Expectation and Variance

The Expected Value (or mean) of a discrete random variable represents its probability-weighted average:

$$E[X] = \sum_{i} x_i P(X = x_i)$$

The variance measures the spread of the variable around its expected value, defined as:

$$Var(X) = E[(X - E[X])^2] = \sum_{i} (x_i - E[X])^2 P(X = x_i)$$

Continuous Random Variables & PDFs

A continuous random variable can take any real value within a continuous interval. Because the number of possible outcomes is infinite and uncountable, the probability of the variable taking any single exact value is zero. Instead, we measure the probability of the variable falling within a range.

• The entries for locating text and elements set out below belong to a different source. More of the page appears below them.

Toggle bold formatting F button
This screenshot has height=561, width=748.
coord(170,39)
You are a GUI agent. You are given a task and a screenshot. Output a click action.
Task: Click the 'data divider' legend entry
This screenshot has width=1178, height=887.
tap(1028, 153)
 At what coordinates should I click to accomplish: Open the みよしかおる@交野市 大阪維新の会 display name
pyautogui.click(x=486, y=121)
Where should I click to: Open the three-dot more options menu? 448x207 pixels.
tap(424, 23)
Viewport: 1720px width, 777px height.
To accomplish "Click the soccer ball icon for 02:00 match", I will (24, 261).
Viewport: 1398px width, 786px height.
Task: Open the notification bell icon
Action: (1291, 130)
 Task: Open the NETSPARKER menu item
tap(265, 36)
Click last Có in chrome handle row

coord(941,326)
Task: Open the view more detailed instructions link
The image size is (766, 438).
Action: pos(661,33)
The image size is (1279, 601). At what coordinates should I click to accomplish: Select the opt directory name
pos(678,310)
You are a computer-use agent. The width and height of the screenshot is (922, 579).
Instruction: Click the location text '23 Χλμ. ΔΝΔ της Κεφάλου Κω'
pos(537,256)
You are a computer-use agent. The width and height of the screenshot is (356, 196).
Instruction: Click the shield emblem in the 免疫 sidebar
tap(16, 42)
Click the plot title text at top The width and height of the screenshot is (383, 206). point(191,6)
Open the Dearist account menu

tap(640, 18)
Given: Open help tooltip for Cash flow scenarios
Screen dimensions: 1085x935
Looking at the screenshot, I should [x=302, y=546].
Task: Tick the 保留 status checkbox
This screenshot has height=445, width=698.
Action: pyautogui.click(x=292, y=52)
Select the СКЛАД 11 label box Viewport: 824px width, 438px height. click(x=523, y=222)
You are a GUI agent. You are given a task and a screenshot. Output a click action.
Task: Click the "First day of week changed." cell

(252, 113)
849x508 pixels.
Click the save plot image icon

Probability Density Function (PDF)

For continuous random variables, we use a Probability Density Function (PDF), denoted as $f(x)$. The height of $f(x)$ represents the relative likelihood, not the absolute probability. The probability that $X$ falls in a range $[a, b]$ is computed by integrating the PDF over that range:

$$P(a \le X \le b) = \int_{a}^{b} f(x) dx$$

A valid PDF must satisfy $f(x) \ge 0$ for all $x$, and the total area under the curve must equal exactly 1:

$$\int_{-\infty}^{\infty} f(x) dx = 1$$

Continuous Expectation and Variance

For continuous variables, expectation and variance are computed by replacing the discrete sums with integrals:

$$E[X] = \int_{-\infty}^{\infty} x f(x) dx$$

$$Var(X) = \int_{-\infty}^{\infty} (x - E[X])^2 f(x) dx$$

Representation in Machine Learning

Machine learning models must handle both discrete and continuous variables, requiring different representations in the data pipeline.

Discrete Features: Categorical & Token Representations

Discrete variables are common in classification tasks (e.g., class labels) and natural language processing (NLP). Words are represented as discrete tokens in a vocabulary. Since neural networks cannot process raw discrete tokens directly, we map these discrete values into high-dimensional, continuous vector representations called word embeddings.

Continuous Features: Regression & Input Scaling

Continuous variables represent physical measurements, such as temperatures, prices, or pixel intensities. Regression models predict continuous outputs, such as the steering angle of an autonomous vehicle. Continuous inputs must be standardized or normalized (e.g., scaled to $[0,1]$ or z-scored) to ensure stable gradient updates in neural networks.